When the Phone Rings - 49. Bölüm (Türkçe Novel)
"Annenden farkım yok."
Olmaz, böyle bir şey mümkün değil...
Heejoo, yağmur damlalarının şemsiyeye düşerek çıkardığı sesi dinlerken, ürkekçe ablasını inceledi. Ameliyat başarılı olmuştu, artık kulakları iyi duyuyordu. Ancak neden bu kadar... tükenmiş görünüyordu?
Ablamın yüzü her zaman böyle miydi?
İçinde bir huzursuzluk belirdi. Şu anda karşısındaki Hong In-ah, geçmişteki haline göre daha kırılgan ve tehlikeli bir görüntü çiziyordu.
"Yine de senin yüzünden, geri dönmek istedim."
"..."
"Sanırım, elimden aaldığn şeyin gerçekten sana ait olduğunu düşünmüyorsun, değil mi?"

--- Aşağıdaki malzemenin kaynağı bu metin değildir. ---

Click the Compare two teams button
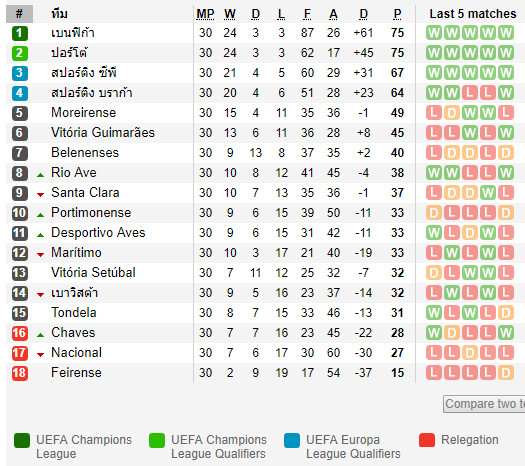The width and height of the screenshot is (525, 466). point(484,404)
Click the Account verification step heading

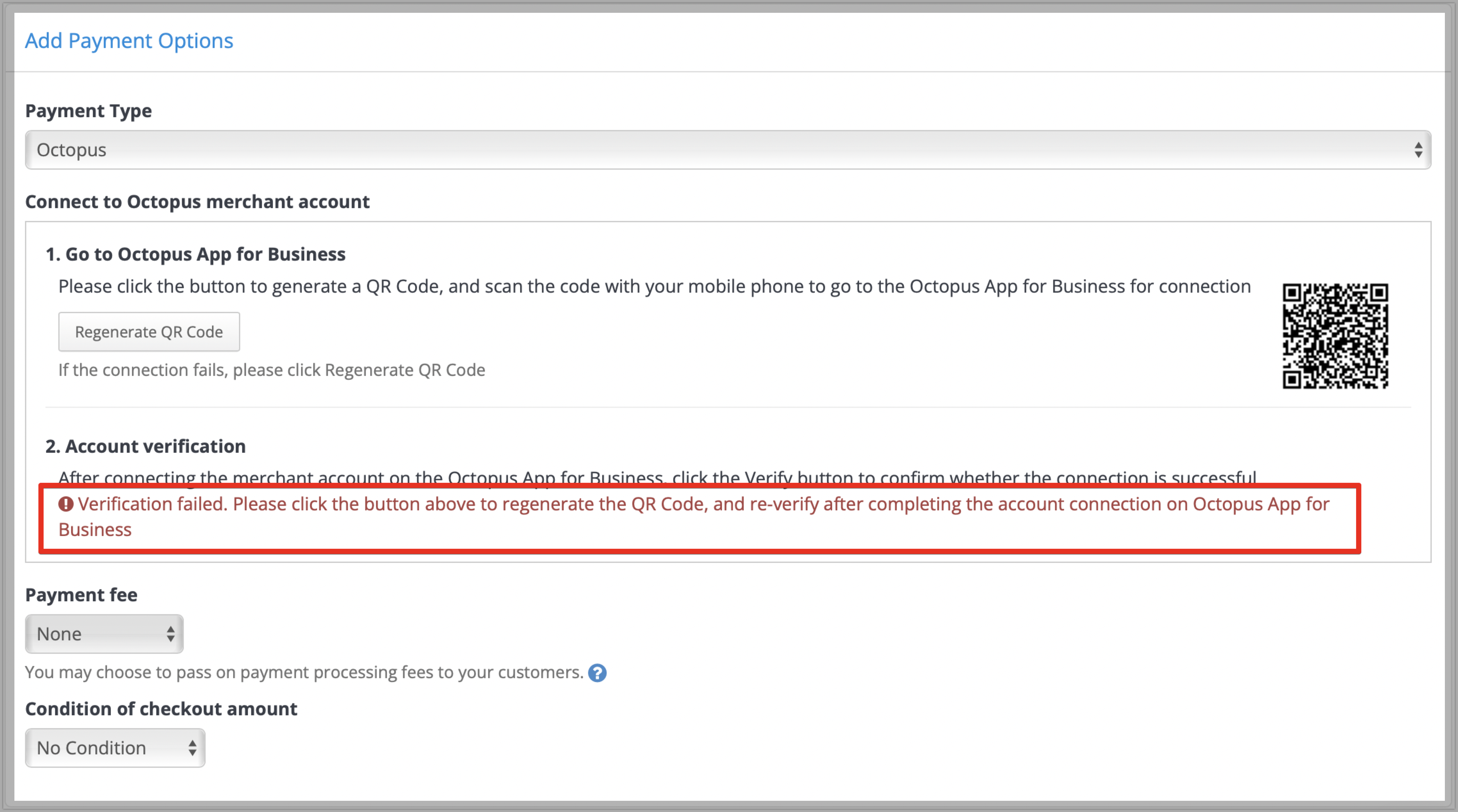point(145,446)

Bu bir soru değildi. Her kelime, Heejoo’ya saplanan keskin birer bıçak gibiydi.
"Yanılıyor olamazsın."
Heejoo’nun elleri kontrolsüzce titredi.
"Çocuklar, yalnızca görmek istediklerini görür."
Hong In-ah, Heejoo’nun eline şemsiyeyi tutuşturdu ve yağmurun altına adımını attı.
Heejoo, ablasına doğru bir adım atacak oldu, ama In-ah başını iki yana sallayarak onu durdurdu. Bu, sessiz bir reddedişti.
"Sen küçükken denizkızını çok severdin."
"..."
Bu aniden gelen bir cümleydi. Bağlantısız, ama anlam yüklü.
"Peki, hiç düşündün mü? Sen mi, yoksa ben mi daha çok benziyoruz o denizkızına? Kim daha çok onun gibiydi?"
Heejoo, her şeyi anlamak ve ablasını çözmek istiyordu. Ama In-ah’ın sözleri, ne kadar çabalasa da bir muammadan başka bir şey değildi.
Heejoo cevap veremediğinde, ablası sakin bir şekilde dudaklarını yukarı doğru kıvırdı.
"Sen değildin, Heejoo."
"!.."
Hong In-ah’ın gözleri siyah bir alev gibi parladı.
Düşmanlık.
Tüm hayatı boyunca ablasının sesi olan Heejoo için, bunu anlamamak imkânsızdı.
Bu, insanın irkilmesine neden olacak kadar açık bir düşmanlıktı.
Göğsü sızladı.
"Ablaları ona saçları karşılığında bir hançer verdiği halde bir prensin kalbini delemeyen bir kız her zaman işe yaramaz olacaktır."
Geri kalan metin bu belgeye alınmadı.